Not on my birthday, not on vacation...er...study abroad in Florence. The eggs were a wash. We had to give in to reason. It was just not meant to be.

The toast burned, by the way. I slathered peanut butter on the two pieces and poured the last little bit of jelly on top so that we could at least have an open-faced peanut butter and jelly. Of course the jelly would be running so low that I had to scrape the jar to get a satisfactory amount on to the bread.

We will probably go to a restaurant in a little while and wallow in a slight bit of misery at the thoughts of what could have been. But we will take a little spending and peace of mind over violent bodily rejection of our breakfast.

Also, on a totally unrelated note, what is with the celebrity deaths all around us? Ed McMahon was a fixture on Johnny Carson's Tonight Show, widely considered Hollywood's greatest sidekick. Farrah Fawcett was an international sex symbol and a fashion icon in her day; she remained beautiful until the day she lost a three year battle with cancer.

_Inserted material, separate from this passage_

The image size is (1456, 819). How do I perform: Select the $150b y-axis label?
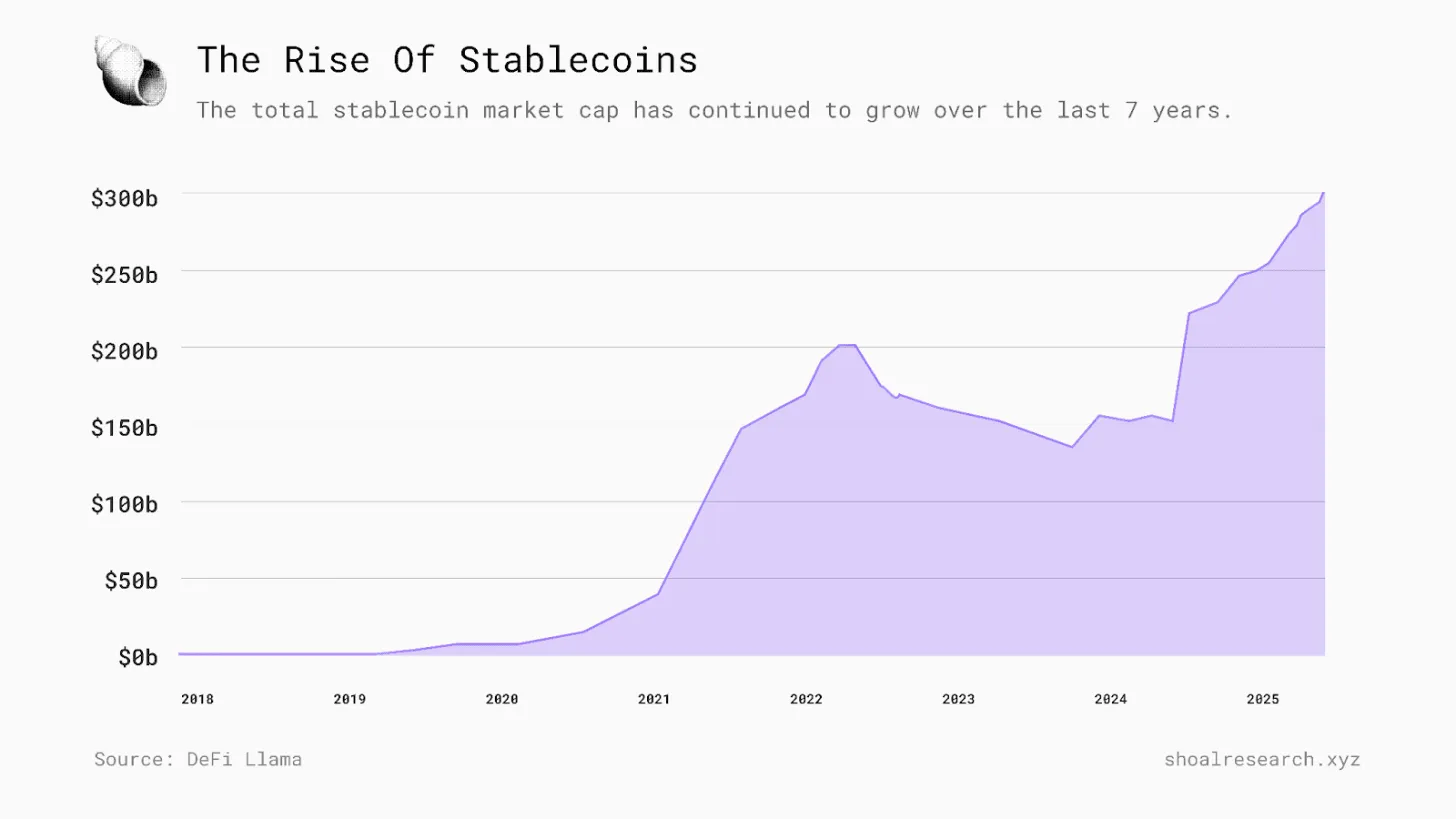point(124,428)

But Michael Jackson: how do you pay homage to one of the world's greatest entertainers, and the butt of more jokes as a result of his transformation from child star to the King of Pop, and then freakish regression to asexual man-child who found himself constantly surrounded by criticism, controversy, and legal battles? I recognize, appreciate, even celebrate what he has done for music and culture, and he will no doubt be remembered for generations to come. But what he became was far from a role model worthy of our praises. Watching his downward spiral was both comedy gold and tragedy, woven together into an unfortunate string of bad luck, bad decisions, and bad jokes. The hard part is figuring out whether to be sad for him or relieved that he doesn't have to live in a world that hasn't accepted him since the early 90's. I don't think I care as much as I should, but I just thought I'd write something down about it. It's always a good way to figure out how you feel about something. Share your thoughts on here if you have any. I'm curious to hear how other people feel.


USA
One more quick shout to USA soccer, who stunned the world the other day in upsetting #1 Spain in the semi-finals of the Confederations Cup. Our goals may have been lucky, and the win may be written off as a fluke, but you don't shut out one of the best offensive teams to play the sport in a long time with luck alone. Spain's 35-game unbeaten streak in international play came to a crushing end with the loss.

2 comments:

Ross Weinreb said...

"Michael Jackson: Where else but America can a poor black boy grow up to be a rich white woman?"

That was a quote from some comedian that my dad cut out of a newspaper and had up in his office for years. I completely agree with what you're saying. It's like 2 completely different people died yesterday. One was a true ground-breaking artist that revolutionized the music industry. The other is a sad (F'd up) man who was (probably) abused as a child that ended up molesting children. It's hard to decide how to feel about this thing.

Oh and what's soccer?

LeahP! said...

My thoughts are that it's sad he died because it's sad when anyone dies. BUT yes, I think it's probably better off for him because he couldn't have been living that happy of a life and now he can be in peace. And it is nice people are remembering the good times and not focusing only on the weird/bad times. I hope that's what it's like when I die! Though I hope my life isn't nearly as sad in the end.